La dernière fois que j'ai lu des livres de Paul Auster, c'était pour apprécier sa trilogie new yorkaise. Depuis, plus rien. Autant dire des lustres... Et pourtant, avec la lecture de "Invisible" il y a de quoi rester scotché. L'auteur y déroule son implacable scénario avec une maîtrise toute mathématique, brillante et passionnante. Adam Walker est son héros. Un héros dont on suivra la biographie de ce jour de 1967 où l'histoire débute jusqu'à sa disparition. Mais tout n'est pas si simple pour un Paul Auster qui a choisi de faire le livre du livre qui s'écrit sous nos yeux.
Adam est un jeune homme intelligent, pas forcément sociable. Etudiant. Et ce soir-là, il va faire la rencontre d'un mystérieux couple qui fera totalement basculer sa vie pendant 30 ans : Rudolf Born, homme volubile et charismatique, et la discrète (et française) Margot. En trois parties clairement distinctes, Auster brode à sa façon le roman d'une vie qui débute au printemps par un "je", se poursuit en été par un "il" et s'achève en automne par la plume d'un écrivain ami d'Adam. Exercice de style s'il en est, l'auteur nous balade alors dans l'histoire d'un homme malade au crépuscule de sa vie, dans ses secrets les plus intimes, dans sa jeunesse, dans ses mensonges, dans ses non-dits, dans ses voyages parisiens, dans ses doutes et dans ses quelques vérités... Mais réalité ou fiction ? Le lecteur navigue à vue, se faisant ballotter avec un certain plaisir par l'autobiographie d'un personnage qui nous a peut-être manipulés.

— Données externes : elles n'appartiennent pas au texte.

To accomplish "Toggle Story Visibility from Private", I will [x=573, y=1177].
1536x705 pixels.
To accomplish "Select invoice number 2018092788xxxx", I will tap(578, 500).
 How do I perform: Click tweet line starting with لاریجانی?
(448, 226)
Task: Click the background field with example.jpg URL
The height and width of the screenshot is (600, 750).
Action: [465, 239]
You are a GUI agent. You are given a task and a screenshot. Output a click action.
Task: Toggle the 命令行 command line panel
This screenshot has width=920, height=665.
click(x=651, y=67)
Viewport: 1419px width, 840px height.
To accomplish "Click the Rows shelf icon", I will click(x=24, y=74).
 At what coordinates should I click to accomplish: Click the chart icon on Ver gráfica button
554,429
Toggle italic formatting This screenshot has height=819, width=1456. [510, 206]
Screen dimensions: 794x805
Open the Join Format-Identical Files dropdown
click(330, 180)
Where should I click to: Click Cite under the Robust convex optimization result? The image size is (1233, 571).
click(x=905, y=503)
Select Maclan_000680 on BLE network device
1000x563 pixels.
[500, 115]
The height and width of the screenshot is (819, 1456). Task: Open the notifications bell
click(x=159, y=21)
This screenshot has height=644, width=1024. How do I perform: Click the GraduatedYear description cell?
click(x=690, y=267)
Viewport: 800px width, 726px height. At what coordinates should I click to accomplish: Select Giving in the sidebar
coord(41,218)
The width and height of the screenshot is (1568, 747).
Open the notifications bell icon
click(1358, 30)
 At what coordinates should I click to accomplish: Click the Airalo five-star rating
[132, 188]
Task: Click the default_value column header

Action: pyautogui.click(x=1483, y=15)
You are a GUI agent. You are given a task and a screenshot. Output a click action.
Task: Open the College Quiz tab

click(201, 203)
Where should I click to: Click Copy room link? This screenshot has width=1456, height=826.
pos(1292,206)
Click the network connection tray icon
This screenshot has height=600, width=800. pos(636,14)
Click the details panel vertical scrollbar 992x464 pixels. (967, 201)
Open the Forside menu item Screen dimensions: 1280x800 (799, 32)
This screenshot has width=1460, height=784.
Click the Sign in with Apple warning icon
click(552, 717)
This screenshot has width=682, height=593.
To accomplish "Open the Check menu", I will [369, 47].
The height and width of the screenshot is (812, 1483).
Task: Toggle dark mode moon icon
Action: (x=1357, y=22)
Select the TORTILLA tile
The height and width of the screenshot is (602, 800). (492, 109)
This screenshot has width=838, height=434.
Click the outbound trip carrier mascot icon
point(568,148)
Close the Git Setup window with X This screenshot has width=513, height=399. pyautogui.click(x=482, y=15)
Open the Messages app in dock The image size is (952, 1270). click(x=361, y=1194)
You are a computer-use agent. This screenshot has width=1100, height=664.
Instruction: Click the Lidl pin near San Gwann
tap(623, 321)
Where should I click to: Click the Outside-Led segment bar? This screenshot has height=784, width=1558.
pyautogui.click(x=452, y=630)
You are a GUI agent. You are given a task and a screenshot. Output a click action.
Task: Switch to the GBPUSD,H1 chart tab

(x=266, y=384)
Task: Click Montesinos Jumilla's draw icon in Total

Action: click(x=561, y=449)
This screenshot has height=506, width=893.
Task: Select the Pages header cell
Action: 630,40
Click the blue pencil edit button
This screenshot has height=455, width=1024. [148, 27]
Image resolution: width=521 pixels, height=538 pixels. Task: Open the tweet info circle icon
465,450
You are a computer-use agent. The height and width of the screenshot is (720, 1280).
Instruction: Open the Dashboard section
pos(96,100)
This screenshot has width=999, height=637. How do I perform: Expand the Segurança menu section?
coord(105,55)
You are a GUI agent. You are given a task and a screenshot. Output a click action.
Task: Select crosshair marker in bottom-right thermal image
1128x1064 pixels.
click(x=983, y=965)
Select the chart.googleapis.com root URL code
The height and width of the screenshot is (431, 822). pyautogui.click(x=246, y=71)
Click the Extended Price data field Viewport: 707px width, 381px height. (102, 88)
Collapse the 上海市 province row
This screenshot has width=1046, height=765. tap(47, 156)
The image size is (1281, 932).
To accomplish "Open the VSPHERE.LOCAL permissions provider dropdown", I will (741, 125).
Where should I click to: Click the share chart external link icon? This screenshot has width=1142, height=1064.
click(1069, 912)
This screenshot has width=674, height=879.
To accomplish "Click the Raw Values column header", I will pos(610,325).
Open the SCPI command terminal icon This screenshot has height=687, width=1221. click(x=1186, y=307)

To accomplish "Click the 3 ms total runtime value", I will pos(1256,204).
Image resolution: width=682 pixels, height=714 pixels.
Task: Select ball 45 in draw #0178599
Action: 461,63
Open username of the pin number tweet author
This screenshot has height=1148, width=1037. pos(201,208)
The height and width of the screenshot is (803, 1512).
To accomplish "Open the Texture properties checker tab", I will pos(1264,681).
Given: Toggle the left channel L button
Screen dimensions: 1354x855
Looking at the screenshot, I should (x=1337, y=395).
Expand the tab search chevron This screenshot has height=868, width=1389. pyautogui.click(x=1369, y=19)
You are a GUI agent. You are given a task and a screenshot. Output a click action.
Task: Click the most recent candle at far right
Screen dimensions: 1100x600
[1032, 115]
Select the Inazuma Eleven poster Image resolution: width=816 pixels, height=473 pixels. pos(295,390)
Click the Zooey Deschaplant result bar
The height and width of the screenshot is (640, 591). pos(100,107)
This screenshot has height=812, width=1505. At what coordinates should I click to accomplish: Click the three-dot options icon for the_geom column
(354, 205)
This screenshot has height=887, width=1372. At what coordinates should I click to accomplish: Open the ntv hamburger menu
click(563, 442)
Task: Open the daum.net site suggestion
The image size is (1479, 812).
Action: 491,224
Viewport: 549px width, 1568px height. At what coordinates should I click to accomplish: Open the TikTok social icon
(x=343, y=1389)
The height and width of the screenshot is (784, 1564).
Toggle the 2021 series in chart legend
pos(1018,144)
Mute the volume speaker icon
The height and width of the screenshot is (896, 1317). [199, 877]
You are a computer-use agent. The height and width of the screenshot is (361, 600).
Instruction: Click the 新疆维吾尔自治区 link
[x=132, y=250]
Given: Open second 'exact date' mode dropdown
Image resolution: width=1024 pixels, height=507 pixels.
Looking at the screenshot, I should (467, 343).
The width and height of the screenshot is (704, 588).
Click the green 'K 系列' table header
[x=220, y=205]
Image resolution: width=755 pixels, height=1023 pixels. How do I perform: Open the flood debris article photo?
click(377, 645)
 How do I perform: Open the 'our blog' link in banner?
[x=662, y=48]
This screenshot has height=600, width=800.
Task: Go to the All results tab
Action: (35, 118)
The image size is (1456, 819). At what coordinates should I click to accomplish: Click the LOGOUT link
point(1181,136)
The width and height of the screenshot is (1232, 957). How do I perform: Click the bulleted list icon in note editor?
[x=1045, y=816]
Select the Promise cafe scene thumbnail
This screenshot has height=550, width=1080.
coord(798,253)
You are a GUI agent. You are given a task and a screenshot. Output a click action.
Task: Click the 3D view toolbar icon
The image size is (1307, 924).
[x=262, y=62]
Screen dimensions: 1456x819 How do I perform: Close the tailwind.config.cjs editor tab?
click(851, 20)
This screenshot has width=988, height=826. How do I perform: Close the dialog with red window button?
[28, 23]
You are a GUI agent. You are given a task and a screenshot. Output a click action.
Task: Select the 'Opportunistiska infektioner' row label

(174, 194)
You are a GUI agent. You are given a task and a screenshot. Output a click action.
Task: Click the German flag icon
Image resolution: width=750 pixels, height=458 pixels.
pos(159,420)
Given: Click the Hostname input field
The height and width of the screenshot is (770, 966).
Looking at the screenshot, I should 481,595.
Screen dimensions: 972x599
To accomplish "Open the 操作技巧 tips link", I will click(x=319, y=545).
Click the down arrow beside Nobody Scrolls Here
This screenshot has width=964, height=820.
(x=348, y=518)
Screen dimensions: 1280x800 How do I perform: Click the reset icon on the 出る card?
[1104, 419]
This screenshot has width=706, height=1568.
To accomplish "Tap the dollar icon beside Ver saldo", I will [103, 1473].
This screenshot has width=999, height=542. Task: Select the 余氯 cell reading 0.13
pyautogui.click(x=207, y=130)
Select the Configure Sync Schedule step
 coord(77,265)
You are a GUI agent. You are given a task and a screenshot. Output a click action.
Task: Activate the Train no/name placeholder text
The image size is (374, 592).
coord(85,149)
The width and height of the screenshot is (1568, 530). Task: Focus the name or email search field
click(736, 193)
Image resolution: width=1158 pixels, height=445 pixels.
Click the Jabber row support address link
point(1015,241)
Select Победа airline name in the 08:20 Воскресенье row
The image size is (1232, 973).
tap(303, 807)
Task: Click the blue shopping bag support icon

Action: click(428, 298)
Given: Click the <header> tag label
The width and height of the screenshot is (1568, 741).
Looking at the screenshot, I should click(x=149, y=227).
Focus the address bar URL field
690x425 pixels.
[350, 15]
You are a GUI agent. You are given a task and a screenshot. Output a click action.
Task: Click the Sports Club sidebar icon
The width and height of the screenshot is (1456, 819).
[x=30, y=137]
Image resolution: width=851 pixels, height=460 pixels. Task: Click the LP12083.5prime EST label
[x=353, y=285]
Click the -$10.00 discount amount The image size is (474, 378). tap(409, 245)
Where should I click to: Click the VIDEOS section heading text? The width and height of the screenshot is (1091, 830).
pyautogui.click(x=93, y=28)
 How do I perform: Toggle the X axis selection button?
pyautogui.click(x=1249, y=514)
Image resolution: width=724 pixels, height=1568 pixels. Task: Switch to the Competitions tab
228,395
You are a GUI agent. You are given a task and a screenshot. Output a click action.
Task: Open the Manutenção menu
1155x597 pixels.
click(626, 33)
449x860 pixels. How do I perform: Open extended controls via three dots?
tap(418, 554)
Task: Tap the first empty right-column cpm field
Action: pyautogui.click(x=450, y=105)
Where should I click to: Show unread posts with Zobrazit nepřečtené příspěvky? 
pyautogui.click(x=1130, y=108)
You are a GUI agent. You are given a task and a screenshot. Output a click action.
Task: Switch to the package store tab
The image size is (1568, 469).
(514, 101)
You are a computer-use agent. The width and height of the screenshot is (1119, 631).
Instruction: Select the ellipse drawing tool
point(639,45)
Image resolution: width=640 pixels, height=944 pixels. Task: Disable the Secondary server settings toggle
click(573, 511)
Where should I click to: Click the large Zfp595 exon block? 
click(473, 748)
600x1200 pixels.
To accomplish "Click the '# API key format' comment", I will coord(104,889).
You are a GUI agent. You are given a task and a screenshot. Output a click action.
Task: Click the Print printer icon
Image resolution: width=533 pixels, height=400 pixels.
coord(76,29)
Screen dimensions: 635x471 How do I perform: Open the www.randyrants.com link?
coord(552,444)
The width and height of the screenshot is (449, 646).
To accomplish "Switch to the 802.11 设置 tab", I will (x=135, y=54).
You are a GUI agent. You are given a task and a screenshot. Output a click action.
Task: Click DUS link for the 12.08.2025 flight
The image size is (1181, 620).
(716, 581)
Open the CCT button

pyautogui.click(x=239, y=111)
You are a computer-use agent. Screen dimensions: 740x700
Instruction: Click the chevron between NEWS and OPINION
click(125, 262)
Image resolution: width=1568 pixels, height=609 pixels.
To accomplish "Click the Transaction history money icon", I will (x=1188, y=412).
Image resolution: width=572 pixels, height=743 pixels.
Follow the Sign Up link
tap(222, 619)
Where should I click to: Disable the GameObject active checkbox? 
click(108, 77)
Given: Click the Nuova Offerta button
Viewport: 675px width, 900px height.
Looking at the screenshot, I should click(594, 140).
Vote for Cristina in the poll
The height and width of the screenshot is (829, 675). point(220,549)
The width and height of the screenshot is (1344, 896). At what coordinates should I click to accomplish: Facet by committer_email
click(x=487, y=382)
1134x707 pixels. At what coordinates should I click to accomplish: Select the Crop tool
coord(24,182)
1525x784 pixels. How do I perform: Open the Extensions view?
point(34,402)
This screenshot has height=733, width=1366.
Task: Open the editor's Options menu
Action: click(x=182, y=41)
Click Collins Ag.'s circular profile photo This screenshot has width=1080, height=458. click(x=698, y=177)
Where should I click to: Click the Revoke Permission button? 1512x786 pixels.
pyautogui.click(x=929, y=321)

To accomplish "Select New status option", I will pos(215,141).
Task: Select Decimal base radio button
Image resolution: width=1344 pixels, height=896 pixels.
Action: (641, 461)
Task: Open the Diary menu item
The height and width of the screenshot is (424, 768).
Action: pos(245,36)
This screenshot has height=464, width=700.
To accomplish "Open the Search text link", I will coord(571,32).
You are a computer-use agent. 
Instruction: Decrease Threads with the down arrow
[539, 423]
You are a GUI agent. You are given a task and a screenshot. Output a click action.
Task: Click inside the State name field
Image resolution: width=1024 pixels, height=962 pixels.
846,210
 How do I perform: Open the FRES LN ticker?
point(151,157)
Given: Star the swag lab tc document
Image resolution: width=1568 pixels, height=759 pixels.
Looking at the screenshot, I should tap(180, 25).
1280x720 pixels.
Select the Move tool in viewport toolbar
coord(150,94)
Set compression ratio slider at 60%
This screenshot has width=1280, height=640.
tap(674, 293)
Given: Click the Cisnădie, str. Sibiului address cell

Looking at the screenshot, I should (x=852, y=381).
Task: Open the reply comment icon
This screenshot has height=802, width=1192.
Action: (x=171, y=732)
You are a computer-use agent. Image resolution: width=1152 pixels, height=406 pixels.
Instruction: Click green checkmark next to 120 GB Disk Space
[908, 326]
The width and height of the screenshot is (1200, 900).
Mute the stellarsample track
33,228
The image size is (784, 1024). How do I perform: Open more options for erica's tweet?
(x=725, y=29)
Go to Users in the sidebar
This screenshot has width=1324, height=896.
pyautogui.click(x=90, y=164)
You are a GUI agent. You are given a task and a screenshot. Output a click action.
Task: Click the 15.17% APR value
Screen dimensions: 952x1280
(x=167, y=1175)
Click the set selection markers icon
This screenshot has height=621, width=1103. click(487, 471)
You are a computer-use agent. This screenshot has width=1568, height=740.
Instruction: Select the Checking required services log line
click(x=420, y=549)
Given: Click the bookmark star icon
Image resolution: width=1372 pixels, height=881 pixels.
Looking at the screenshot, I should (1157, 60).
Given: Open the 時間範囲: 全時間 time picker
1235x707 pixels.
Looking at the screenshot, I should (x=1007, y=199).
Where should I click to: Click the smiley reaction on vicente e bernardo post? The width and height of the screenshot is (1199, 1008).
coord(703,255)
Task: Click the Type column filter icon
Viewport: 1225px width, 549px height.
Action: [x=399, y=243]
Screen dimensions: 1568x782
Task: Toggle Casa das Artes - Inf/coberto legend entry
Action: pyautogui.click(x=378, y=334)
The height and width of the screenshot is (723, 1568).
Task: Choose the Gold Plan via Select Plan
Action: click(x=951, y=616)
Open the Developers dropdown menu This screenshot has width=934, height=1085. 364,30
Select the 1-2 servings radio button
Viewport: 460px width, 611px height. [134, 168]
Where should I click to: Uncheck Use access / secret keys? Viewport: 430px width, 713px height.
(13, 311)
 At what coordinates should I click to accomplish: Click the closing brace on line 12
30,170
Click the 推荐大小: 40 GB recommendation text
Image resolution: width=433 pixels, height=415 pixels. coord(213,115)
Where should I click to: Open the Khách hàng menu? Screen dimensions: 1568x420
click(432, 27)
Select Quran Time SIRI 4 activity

Les doutes subsistent, les incertitudes rendent le lecteur bancal, pris entre l'envie de croire et la résignation d'avoir été mené en bateau.
Alors même si Auster ne dénoue pas tous les noeuds de ses histoires qui est une, au final, on reste subjugué par le défi littéraire qu'il nous oppose. On peut toutefois s'étonner dans les toutes dernières pages d'une explication tout à fait anecdotique par rapport à tous ces mystères qui planent. Il n'en reste pas moins que ce périple est une épopée d'Homme avec toute la complexité d'une vie. Et c'est passionnant.